He wasn’t sure how sanitary that sounded to him as she helped him to his feet. “What is there to eat, and where are the others?”
“We are eating mushroom soup.” She smiled. It was the first time he had seen her do such a thing. “As for the others, they are scouting ahead. They don’t want to run into any more of the king’s men. I think they are thinking of cutting a path north from here, to skirt the mountains and reach Geamehn within the next week.” Ivan nodded his approval. “I think that sounds like a good plan. The traveling will be slow, but we should be able to keep ourselves hidden. I am not sure I like the idea of traveling next to the Raven’s Reach, but I guess we have no choice at this point. We will have to decide our course of action when we reach Geamehn.”
“I think it would be wise to scout the city first before we get too close.”
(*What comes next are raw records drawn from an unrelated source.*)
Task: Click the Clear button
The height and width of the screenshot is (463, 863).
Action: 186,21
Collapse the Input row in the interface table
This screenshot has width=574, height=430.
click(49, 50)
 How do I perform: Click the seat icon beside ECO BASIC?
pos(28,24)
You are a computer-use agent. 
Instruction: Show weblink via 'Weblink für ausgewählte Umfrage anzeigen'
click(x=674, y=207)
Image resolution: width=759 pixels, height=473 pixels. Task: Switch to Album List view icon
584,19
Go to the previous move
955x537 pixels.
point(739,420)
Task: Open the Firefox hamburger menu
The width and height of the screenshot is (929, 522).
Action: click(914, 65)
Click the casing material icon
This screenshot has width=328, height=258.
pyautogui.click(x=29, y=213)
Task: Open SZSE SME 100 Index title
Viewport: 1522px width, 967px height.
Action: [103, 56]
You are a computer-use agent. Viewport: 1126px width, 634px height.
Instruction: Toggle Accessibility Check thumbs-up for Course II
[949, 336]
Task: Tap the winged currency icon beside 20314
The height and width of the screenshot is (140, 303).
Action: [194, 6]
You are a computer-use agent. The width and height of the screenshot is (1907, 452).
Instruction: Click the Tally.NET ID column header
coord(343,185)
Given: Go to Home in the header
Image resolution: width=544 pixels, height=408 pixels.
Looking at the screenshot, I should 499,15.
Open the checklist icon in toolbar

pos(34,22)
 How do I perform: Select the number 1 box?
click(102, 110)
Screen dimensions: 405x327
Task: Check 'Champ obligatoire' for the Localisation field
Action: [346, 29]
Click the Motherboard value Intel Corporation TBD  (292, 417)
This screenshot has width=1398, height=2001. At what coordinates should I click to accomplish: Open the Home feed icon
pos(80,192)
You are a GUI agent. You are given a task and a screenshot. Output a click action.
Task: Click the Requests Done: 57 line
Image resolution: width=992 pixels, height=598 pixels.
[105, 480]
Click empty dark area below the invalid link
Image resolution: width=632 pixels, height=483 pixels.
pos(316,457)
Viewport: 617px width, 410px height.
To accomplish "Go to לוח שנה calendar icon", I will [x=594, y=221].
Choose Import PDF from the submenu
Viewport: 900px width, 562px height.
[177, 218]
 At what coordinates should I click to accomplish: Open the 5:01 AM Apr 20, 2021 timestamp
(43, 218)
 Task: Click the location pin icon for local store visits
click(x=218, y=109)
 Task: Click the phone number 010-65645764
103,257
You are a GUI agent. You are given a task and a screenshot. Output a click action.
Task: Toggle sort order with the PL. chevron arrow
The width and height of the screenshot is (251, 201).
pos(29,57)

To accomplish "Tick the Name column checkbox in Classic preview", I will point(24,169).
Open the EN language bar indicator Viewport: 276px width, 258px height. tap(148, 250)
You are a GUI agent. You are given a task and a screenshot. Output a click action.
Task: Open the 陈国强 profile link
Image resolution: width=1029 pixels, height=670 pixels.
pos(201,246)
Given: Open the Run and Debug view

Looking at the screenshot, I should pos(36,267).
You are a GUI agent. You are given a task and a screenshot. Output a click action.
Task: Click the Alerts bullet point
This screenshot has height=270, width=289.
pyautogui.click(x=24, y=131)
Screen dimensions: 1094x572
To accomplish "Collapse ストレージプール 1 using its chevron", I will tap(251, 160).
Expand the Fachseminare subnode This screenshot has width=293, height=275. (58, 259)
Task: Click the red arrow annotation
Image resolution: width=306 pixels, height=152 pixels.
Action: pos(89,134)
Ivan nodded his agreement. “We will have to make sure that we can still come within the city without getting attacked or arrested. After that we will have to gain entrance through one of its gates. Then we will have to think about who to contact.”
The old lady looked around for a second. “We will come to that when we get there.”
She was right, he knew. “Where is the child and how is she doing?” he asked.
“Ventra is sleeping right on the other side of this tree.” She reached for a sack and grabbed a wooden bowl and a spoon. She pulled the lid off a small pot and proceeded to pour him some of her fresh soup. “I am trying to get her to come out of her catatonic state. But it is proving difficult.”
“I can only imagine what that would have done to me if I was her age.” He thanked her with a nod as he took the bowl and stirred the contents with the spoon. The aroma smelled delicious and he felt his stomach growl with hunger.
A look of horror crossed her features. “I knew all those people. They were my friends and family. What could make the dead come back to life? There are few who have such power, none that are alive today. The forces of the world are becoming more aggressive and they mean to destroy us. It will be a bloodbath before we are done with all of this.”
Ivan couldn’t bring himself to say anything that would make a difference. It was a soldier’s lot to lose friends and family. If a man couldn’t muster the harsh realities of life, then he had no business carrying a sword. Instead, he changed the subject. “What happened to the bodies of the fallen soldiers?”
His question brought the lady back out of the memory of the night.
“Aurin and the Light Bearer buried them. They didn’t want to leave them out like that as cadavers for scavengers to find. Besides, there is something unholy about leaving the dead out to rot.”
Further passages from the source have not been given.